- **Seitentext**

# LAN-Kabel wird am neuen Mainboard nicht erkannt!



## Fandi (12. Juni 2012)

Hallo!
Habe seit ca. 2 Wochen einen neuen PC und musste leider feststellen, dass mein LAN-Kabel dort nicht erkannt wird...
Wenn ich das Kabel einstecke reagiert der PC keinerlei. Kein blinken hinten beim Stecker, kein aufleuchten in der Startleiste (Win7 Professional 64bit).Lediglich beim Modem blinkt ein Lämpchen ab und zu, welches aber dauerhaft leuchten sollte. Bei meinem alten PC funktioniert das Kabel nach wie vor... Der LAN-Port ist aber nicht defekt. Wenn ich das Kabel meines Vaters anstecke habe ich sofort eine Verbindung zum Internet.

Das alte Mainboard war ein MSI-MS7094, das neue ist ein Asus P8P67.
Das Kabel meines Vaters ist 10m, meines 30m (sollte keine größeren Auswirkungen haben, oder?)
Weiters sind bei meinem Kabel aber 2 Adern leicht beschädigt, weiß aber nicht ob das auf das neue MB große Auswirkungen hat, wenn das alte sogar noch Internet empfängt. Kann es vielleicht sein, dass das Asus MB auf andere Adernpaare als das MSI zugreift? Ich weiß nicht, ob die beschädigten Aderkontakte wirklich defekt sind, sie sehen hald nur nicht so gut aus (Bild). Bis jetzt habe ich am Modem nichts verändert (PRG-AV4202N), weil es ja am anderen Kabel (meines Vaters) auch ohne zusätzliche Änderungen funktioniert. Ich weiß wirklich nicht mehr, was ich sonst noch tun soll...

Hier das Bild des RJ-45 Steckers (die linken 2-3 Adern scheinen beschädigt): LanKabel.jpg - Bilder und Fotos kostenlos auf ImageBanana hochladen

Bitte um eure Hilfe!
lg, Christian


----------



## Stryke7 (12. Juni 2012)

hast du mal den port am router auf nen wackelkontakt gecheckt?

bzw. nen anderen port versucht?


----------



## Fandi (12. Juni 2012)

wie meinst du das? Also ich habe den Port, wo das kabel angeschlossen ist mehrere male gewechselt, aber beim alten PC funktioniert trotzdem alles, beim Neuen nicht.


----------



## Stryke7 (12. Juni 2012)

ok, also ein anderer pc am gleichen router-port mit dem gleichen kabel  funktioniert ?   oder verstehe ich dich falsch?


----------



## Fandi (12. Juni 2012)

- **Extrahierte Informationen**
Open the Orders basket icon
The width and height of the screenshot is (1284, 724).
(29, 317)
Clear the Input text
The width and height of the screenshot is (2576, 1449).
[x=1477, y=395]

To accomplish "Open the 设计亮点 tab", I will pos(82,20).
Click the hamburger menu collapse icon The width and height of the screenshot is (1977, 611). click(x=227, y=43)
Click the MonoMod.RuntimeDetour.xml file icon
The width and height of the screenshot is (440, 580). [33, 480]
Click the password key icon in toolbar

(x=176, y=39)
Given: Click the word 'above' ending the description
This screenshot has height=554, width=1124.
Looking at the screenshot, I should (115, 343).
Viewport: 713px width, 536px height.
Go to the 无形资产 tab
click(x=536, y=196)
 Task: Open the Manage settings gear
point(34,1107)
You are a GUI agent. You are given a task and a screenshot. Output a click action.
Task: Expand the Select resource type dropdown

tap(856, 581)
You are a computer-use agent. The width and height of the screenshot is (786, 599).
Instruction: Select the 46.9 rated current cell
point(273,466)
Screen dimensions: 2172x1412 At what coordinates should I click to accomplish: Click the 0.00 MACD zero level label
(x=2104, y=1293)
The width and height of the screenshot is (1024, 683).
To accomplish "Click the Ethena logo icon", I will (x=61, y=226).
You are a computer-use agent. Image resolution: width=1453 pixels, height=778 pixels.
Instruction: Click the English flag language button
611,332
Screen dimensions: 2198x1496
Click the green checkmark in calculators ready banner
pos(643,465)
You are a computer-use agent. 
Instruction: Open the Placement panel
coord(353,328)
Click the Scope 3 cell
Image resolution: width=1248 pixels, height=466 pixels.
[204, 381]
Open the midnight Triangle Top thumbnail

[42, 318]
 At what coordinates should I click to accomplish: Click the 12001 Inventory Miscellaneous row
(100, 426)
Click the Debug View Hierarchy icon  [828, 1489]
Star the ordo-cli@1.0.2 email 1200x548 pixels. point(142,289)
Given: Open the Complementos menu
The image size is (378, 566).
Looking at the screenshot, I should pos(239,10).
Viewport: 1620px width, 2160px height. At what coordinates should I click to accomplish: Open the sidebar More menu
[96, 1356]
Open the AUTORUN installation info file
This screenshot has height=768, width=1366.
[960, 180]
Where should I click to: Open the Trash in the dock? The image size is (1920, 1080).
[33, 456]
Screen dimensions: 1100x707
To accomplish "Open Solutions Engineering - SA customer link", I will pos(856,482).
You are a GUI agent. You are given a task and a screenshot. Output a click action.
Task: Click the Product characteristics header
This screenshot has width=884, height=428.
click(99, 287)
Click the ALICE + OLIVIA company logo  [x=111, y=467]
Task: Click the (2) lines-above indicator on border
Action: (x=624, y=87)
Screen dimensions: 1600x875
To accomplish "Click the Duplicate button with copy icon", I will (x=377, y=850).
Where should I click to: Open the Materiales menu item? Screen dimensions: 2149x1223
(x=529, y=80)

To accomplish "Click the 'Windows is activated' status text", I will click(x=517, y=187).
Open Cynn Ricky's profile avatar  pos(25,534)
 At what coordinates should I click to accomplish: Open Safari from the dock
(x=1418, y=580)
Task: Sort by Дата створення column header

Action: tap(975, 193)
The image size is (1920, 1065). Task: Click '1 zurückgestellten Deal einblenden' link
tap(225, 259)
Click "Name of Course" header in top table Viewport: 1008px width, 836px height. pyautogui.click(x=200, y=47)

- **Aufgabendetails**
Schreibe aus der Forendiskussion über das nicht erkannte LAN-Kabel den Abschnitt wortgetreu ab, der bei „# LAN-Kabel wird“ beginnt und bei „nicht erkannt wird...“ endet.

- **Schriftliche Antwort**
# LAN-Kabel wird am neuen Mainboard nicht erkannt!



## Fandi (12. Juni 2012)

Hallo!
Habe seit ca. 2 Wochen einen neuen PC und musste leider feststellen, dass mein LAN-Kabel dort nicht erkannt wird...